Worst still is the heartlessness of the trafficking mafia that had no concern
for the deterioration of health of their victims, that once their vile chattels stopped
earning money, they were discarded.
The pain and agony of cancer is something I have once experienced, this cancer is treatable though the treatment is expensive, first with Antiretrovirals and then chemotherapy. It goes without saying that the trafficked were used like animals, they engaged with unsafe sex which some punters would have preferred, they contracted HIV and probably passed it on to others without once thinking about it – that is if they even knew that they were infected.
The system is paid up
Before I entertain the needed healthy scepticism at Tobore Ovuorie’s story and the many unanswered questions that need to be addressed promptly, the deeper core of my humanity suggests many are probably going through worse than Tobore Ovuorie attempted to share, and one can only wonder about the even more unprintable backstories that inform this sordid human trafficking enterprise.
This is the system
we are up against, bought and sustained on the lives of many with no name
sacrificed to this evil activity of human trafficking.

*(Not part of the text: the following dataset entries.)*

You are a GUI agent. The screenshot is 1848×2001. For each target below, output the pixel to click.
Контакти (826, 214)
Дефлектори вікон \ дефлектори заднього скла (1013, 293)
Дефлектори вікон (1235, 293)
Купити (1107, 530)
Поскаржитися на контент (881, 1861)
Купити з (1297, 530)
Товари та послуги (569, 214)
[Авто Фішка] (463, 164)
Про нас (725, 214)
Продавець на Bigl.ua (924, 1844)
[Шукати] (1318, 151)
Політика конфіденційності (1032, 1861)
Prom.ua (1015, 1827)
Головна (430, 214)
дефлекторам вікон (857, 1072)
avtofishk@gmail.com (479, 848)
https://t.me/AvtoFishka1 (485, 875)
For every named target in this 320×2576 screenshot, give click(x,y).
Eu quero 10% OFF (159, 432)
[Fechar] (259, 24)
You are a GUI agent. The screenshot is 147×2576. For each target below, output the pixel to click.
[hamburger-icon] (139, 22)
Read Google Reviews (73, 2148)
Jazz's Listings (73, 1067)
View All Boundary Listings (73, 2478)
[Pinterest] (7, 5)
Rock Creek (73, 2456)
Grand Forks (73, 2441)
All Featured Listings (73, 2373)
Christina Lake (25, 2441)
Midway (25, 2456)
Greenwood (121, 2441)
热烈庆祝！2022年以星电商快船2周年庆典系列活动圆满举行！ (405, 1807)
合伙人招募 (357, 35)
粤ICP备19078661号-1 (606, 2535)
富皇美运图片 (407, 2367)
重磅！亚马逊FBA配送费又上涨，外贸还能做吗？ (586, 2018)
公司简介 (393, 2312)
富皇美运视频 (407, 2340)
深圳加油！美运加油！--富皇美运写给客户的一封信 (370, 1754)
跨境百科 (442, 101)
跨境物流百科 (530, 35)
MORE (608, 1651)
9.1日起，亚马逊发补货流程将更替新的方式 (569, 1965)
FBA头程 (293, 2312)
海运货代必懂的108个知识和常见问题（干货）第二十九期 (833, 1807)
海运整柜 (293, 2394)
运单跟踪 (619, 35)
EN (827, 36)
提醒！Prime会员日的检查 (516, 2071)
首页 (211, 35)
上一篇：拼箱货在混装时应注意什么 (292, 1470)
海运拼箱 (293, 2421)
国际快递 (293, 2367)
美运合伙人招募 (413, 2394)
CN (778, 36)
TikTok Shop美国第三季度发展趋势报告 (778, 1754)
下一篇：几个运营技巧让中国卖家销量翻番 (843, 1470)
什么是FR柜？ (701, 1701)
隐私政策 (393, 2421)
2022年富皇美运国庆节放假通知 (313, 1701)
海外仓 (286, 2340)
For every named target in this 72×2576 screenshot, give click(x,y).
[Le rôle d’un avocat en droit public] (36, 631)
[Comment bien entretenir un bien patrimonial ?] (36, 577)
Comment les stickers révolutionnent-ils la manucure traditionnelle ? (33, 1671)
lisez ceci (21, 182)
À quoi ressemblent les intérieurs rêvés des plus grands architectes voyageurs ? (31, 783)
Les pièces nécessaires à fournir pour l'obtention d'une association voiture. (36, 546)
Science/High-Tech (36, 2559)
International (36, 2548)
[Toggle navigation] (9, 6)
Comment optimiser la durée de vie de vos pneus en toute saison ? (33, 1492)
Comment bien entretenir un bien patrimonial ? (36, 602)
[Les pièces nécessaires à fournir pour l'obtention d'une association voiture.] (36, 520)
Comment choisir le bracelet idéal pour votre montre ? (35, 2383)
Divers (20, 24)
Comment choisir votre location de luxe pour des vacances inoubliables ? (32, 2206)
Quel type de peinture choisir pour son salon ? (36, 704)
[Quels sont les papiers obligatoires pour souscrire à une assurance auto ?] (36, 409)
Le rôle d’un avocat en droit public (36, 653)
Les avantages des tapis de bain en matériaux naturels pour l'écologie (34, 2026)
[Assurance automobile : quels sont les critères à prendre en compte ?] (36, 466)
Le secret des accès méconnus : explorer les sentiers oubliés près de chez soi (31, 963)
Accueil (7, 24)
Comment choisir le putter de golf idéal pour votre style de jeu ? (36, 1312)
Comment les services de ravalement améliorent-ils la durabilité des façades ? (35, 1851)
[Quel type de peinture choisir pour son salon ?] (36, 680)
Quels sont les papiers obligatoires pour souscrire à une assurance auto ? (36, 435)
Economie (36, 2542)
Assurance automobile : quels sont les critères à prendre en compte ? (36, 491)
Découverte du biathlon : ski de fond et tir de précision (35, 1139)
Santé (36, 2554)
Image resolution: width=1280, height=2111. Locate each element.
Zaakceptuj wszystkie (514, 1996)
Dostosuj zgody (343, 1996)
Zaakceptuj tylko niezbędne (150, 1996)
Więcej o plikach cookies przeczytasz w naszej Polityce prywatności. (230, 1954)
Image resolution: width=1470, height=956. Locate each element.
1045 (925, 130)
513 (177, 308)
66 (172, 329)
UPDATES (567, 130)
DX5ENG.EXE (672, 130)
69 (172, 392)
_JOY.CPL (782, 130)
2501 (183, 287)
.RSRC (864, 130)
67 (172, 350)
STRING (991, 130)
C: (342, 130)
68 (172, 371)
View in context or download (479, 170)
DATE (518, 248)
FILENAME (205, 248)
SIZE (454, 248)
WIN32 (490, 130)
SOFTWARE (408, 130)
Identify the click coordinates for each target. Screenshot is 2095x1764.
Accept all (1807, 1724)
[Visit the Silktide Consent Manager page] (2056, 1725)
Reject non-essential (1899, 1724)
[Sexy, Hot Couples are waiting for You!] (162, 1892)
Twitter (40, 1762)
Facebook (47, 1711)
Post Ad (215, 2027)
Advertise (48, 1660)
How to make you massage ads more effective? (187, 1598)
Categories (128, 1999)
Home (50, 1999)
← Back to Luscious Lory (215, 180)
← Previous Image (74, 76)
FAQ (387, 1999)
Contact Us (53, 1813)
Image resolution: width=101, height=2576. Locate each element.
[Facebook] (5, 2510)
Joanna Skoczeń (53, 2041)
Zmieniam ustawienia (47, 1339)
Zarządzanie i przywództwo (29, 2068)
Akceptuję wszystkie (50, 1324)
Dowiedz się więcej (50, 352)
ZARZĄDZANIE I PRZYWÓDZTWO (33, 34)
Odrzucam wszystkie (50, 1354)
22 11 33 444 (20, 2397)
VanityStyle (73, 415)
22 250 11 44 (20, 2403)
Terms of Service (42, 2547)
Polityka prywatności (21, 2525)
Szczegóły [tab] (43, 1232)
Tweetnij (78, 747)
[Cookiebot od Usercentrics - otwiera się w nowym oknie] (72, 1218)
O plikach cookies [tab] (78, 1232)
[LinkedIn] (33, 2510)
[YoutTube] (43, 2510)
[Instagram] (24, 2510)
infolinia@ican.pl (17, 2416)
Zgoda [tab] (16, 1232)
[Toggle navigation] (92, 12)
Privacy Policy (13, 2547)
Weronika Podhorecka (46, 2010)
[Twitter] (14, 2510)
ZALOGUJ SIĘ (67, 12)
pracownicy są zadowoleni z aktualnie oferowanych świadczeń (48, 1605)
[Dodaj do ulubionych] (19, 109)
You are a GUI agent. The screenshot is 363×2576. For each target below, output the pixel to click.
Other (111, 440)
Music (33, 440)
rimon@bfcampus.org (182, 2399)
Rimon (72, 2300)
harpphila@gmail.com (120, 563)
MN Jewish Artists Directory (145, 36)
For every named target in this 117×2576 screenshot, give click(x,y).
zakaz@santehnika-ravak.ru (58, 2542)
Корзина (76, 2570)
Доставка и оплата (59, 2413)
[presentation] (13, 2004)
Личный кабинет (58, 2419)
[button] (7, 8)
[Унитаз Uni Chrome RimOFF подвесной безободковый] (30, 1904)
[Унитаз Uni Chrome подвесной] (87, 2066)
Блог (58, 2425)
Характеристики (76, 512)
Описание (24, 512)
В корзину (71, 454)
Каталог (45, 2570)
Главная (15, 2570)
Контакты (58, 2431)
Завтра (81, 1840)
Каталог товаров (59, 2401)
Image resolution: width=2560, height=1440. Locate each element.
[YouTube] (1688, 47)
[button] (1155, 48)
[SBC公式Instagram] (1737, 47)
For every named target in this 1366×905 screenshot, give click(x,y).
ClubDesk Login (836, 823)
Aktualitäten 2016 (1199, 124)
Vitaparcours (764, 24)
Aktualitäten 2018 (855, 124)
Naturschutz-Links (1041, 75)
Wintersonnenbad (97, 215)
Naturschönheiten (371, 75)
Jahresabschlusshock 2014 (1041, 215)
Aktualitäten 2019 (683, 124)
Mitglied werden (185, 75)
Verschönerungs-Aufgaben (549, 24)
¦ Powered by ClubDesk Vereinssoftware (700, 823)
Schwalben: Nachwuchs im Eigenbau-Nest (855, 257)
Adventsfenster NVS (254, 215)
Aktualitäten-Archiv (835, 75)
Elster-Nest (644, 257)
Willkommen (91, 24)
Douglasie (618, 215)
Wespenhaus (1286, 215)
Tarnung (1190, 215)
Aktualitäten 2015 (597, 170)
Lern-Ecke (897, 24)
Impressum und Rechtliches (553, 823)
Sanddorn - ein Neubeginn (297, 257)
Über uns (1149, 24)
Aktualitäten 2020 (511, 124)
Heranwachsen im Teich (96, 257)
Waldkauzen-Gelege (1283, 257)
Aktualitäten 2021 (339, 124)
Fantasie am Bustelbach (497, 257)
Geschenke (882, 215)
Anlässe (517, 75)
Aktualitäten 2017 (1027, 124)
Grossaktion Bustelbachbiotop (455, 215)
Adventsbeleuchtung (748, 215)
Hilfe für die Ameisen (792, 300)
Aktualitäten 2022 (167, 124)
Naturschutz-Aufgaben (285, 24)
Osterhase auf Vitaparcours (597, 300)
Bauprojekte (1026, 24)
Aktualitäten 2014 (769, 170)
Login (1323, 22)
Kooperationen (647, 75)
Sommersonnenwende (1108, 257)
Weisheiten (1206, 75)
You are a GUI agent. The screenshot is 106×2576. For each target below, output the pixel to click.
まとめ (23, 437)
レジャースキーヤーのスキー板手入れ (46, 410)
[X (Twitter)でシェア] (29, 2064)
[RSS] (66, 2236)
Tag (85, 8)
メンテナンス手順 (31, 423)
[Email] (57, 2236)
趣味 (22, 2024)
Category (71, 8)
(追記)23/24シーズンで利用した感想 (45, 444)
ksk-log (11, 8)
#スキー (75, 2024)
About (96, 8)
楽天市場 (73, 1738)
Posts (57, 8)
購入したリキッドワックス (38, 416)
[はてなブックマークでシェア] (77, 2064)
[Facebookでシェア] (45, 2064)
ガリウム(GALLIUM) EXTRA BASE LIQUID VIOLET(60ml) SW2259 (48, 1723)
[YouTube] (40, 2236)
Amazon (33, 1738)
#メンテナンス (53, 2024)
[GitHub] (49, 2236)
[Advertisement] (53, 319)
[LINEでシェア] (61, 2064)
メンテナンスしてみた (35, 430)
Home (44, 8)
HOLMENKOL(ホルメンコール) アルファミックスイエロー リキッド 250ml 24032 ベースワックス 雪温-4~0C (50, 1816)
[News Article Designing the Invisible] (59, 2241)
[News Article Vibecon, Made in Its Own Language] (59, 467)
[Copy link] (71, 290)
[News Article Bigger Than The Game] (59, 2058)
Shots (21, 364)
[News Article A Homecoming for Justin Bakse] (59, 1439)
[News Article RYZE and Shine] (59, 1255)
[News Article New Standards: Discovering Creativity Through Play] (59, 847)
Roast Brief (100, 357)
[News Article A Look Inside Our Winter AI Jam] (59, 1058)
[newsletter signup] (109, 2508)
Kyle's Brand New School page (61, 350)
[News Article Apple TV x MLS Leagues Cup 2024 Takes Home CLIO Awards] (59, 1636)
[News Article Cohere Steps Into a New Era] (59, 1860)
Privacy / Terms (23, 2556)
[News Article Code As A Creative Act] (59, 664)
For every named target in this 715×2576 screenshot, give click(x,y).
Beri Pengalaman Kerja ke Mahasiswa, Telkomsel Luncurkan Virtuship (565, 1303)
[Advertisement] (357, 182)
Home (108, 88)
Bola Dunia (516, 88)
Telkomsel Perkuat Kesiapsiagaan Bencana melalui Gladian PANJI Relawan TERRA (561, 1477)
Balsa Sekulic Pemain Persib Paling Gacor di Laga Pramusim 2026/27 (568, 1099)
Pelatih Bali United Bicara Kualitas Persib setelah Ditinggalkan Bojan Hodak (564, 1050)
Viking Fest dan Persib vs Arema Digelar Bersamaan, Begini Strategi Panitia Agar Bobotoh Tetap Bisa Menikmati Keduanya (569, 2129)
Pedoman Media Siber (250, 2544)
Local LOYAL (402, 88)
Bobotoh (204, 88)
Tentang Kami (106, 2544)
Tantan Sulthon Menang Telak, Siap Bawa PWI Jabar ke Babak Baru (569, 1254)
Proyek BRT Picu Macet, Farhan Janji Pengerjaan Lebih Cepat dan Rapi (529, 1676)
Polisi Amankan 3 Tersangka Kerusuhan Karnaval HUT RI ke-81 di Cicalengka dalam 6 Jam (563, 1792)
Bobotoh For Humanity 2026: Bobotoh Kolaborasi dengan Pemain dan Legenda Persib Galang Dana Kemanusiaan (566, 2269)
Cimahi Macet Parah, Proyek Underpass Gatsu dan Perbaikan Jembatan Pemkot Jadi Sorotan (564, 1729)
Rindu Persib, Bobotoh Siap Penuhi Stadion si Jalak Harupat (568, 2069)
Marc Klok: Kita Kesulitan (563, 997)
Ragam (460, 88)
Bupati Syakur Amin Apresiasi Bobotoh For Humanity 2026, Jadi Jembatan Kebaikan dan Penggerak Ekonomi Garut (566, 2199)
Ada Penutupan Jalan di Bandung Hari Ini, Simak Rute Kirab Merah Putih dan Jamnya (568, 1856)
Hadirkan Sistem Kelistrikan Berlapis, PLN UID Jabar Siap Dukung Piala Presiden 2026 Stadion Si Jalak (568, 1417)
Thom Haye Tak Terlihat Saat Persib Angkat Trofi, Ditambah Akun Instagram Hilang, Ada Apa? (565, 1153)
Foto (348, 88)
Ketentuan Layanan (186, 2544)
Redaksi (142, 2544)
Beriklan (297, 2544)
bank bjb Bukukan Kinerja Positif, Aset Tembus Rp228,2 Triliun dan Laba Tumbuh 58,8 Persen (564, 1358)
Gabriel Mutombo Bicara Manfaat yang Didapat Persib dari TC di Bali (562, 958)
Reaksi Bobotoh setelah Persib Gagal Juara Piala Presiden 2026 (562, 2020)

“Don’t worry about crossing borders and
getting caught,” she had told me. “Immigration,
customs, police, army and even foreign embassies are part of our network. You
only run into trouble with them if you fail to be obedient to us.”
This alone shows
why the risks were taken and possibly how the moneyed, the powerful and the influential
are turning a blind eye to this, because, they are the system.
The real fight
Our altruistic desire that the institutions we have from law enforcement, through non-governmental organisations, the international aid organisations, our governments, politicians and representatives engage in abolishing the human trafficking should take us back to a historical parallel and the length of time it took to abolish the slave trade.
As long as great profits are there to be made from human lives sold and traded like dirt, much as the truth is critical, the reality of just one conscripted into this evil enterprise should inform our desire to eradicate these narratives from either the fact or the fiction of our humanity.